Whereas, if we understand, based on previous work, that X things happen in an MRI when thinking logically and Y things happen when acting emotionally, why can't we simply correlate observations to these known states?

The sibling comment is correct, in that you're always measuring differences. The 'baseline' isn't a canonical one but specific to your experimental design (and research question).

For example, if I were interested in which regions respond to pain and pleasure I have several ways I could design a study. I could have a 'pain' condition (drink something bitter), and a 'pleasure' condition (drink something sweet) and then just do comparisons between them (pain - pleasure, and the inverse). However, I could also include a 'neutral' condition (drink plain water) and now I can compare the emotional conditions against the 'neutral' one and extract the regions that are generally involved in emotion.

Also, your comment highlights another problem when research work is badly disseminated. The concept of logic is not being examined whatsoever, yet you've taken 'cognitively driven' (already a false statement) to mean 'logical'.

What you observe in fMRI are always changes, not absolute measurements. So you end up comparing differences between changes.

Suppose you measure the height of two mountains their bases, but you want to make inferences about which mountain has the greatest elevation. To do that you have to compare the relative heights of the bases where the measurements were made.

Excellent. I was having trouble following the connection between showing high justice sensitivity being associated with higher order cognition automatically meaning they subjects were cognitively driven. All else being true, they could be cognitively driven when thinking about matters of fairness and justice and emotionally driven otherwise.

Thanks.

fMRI psych studies were debunked by the dead fish paper years ago. (In short: investigators misreport the measurement apparatus's random noise as significant results.) Why does the neuro community still publish fMRI psych papers? Is it is a case homeopahy where the quacks are the ones doing the peer rebiews and the entire specialty is a most cause?
What the salmon study did was make some points about statistics in a funny way, but the authors were not trying to discredit fMRI as a whole.

If you look at most studies that came out before it did, they were already using statistical approaches that were robust to this sort of problem.

These include Bonferroni correction, cluster correction for spatial distributions, and Monte Carlo simulations and permutation testing.

These techniques analyze what you would expect to happen if there were no signal but a lot of random noise.
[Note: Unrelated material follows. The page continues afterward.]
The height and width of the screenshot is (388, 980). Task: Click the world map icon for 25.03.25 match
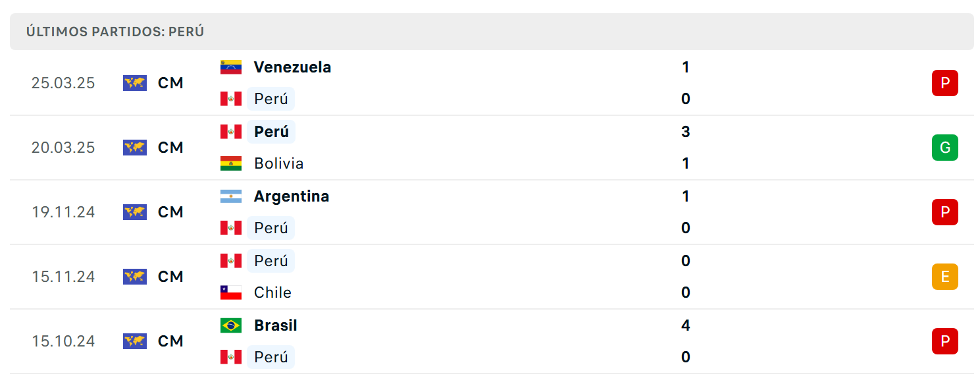click(135, 83)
You can then look for signals that are still significantly stronger than predicted by the null hypothesis. This is what most fMRI studies do, and this is not done (intentionally) in the dead salmon study. If you use 'em, you find nothing in the salmon.

fMRI is a tool. Just like every other tool it can be wielded skilfully or incompetently and in the case of fMRI you must do your stats properly (c.f. the Multiple Comparisons problem [1]). There's nothing out there that 'debunks' fMRI as a tool.

[1] http://en.wikipedia.org/wiki/Multiple_comparisons_problem

Edit: Indeed fMRI allows us to do things we had no hope of doing before, e.g. communication with those who are otherwise in permanent vegetative states [2,3] (that guy was my co-supervisor).

[2] http://www.sciencemag.org/content/313/5792/1402.abstract

[3] http://news.bbc.co.uk/1/hi/8497148.stm

If Adrian Owen was your co-supervisor, you should know better than to say that fMRI allows you to communicate with patients in a vegetative state. VS means, by definition, that the patient is unresponsive. Communication via fMRI or brain computer interface is still only possible with patients that are conscious (e.g. locked in, or in a minimally conscious state).
"VS means, by definition, that the patient is unresponsive."

And IIRC they were VS until such studies demonstrated that actually not all of them were (which was my point).

I assume this is the dead fish paper: http://prefrontal.org/blog/2009/09/the-story-behind-the-atla...

[edit] The above is a link to a blog post. Is this the paper: http://prefrontal.org/files/posters/Bennett-Salmon-2009.pdf

The dead fish was attention whoring bullshit. I'm willing to bet you actually have no clue.